PROBLEM SET:
1 – Answer these questions from the text on Helen Hays:
(a) For how much of each year did Hays live on Great Gull Island?
(b) In what year did she graduate from Wellesley College?
(c) What did Wellesley say about her ruddy duck study?
2 – Pick up the text on Helen Hays after its last sentence and write a further paragraph of it.

American ornithologist and conservationist (1931–2025)

Helen Hays (January 22, 1931 – February 5, 2025) was an American ornithologist and conservationist. Hays lived on Great Gull Island for six months of each year for almost a half-century as chair of the Great Gull Island committee at the American Museum of Natural History. By 2014, this work saw the island's tern population increase tenfold compared to the level of 1969.

==Early life==
Helen Hays was born on January 22, 1931, in Johnstown, New York, and grew up there. She attended Wellesley College, graduating with a bachelor's degree in biology in 1953. She next conducted graduate work in Manitoba at Cornell University's Delta Waterfowl field station, but both Cornell and Wellesley refused to credit her with a master's degree for her work, studying ruddy duck breeding biology; Wellesley said her study was "not relevant". Nevertheless, her research into ruddy ducks was eventually published in the leading peer-reviewed ornithological journal in North America, The Auk, as well as the Handbook of North American Birds.

[Items from a data source]
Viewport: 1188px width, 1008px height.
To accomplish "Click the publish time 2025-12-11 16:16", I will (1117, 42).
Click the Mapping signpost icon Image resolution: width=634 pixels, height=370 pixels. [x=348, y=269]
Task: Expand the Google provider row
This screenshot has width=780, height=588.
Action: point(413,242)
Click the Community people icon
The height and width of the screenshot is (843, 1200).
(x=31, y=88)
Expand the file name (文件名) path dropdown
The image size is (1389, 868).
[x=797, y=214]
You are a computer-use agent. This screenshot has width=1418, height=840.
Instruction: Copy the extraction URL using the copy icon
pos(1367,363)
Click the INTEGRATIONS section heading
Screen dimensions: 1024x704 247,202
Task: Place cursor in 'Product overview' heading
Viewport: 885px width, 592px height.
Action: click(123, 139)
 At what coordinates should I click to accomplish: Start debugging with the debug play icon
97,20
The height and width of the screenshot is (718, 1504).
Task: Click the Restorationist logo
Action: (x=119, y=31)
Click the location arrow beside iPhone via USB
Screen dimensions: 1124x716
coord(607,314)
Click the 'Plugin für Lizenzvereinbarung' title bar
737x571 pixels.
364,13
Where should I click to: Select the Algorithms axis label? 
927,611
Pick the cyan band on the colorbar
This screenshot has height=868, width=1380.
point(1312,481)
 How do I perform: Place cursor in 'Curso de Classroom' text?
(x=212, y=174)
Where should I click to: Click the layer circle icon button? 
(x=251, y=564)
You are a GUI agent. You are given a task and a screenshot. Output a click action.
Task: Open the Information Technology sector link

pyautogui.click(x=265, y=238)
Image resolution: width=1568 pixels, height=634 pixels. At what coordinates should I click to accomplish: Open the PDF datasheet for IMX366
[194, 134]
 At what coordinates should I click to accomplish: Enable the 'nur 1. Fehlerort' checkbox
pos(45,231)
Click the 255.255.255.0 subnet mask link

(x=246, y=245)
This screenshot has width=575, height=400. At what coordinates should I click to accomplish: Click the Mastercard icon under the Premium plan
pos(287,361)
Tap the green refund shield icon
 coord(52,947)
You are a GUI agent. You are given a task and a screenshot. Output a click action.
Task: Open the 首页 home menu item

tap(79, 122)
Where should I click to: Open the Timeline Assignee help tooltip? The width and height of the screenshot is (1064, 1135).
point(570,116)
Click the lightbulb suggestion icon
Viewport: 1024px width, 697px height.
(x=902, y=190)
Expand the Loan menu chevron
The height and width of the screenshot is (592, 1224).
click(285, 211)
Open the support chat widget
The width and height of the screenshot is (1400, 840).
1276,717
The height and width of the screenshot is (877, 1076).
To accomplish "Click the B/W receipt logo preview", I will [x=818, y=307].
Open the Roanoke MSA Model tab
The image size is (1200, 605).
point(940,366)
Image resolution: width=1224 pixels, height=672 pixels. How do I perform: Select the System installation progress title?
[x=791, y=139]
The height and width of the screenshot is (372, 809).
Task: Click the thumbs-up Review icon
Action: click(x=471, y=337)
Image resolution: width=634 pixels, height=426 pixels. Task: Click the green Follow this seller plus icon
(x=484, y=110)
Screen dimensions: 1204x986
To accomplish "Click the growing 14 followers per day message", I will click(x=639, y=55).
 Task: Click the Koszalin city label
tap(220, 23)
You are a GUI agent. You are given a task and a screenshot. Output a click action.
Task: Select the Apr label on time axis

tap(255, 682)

TASK ANSWERS:
1 –
(a) Six months
(b) 1953
(c) That it was "not relevant"

2 –
==Career==
Without an advanced degree, Hays began her career in 1956 in low-level positions cataloguing specimens and performing secretarial work. In 1969 Hays made her first trip to Great Gull Island on Long Island Sound, which the American Museum of Natural History had recently purchased. At that time hunting, primarily for the hat trade, had greatly reduced the numbers of breeding pairs of common terns and roseate terns in North America. In 1969 Hays began spending six months of the year on the island working to restore the local population. Her tracking of the bird numbers and health also enabled her to raise an early warning about the harmful effects of PCBs.

Hays lived in Manhattan in the other portion of the year. During her stays on the island, she lived in former barracks and was assisted by other volunteer conservationists in her work. The researchers weigh the terns and help to monitor hatchlings and improve nesting conditions for them. As of 2014, over 26,000 terns nested on the island, more than 10 times the number when Hays started her work. She ended her annual trips to the island in 2020, amid the COVID-19 pandemic.

==Death==
Hays died of complications from dementia in Scarsdale, New York, on February 5, 2025, at the age of 94. She never married and had no children.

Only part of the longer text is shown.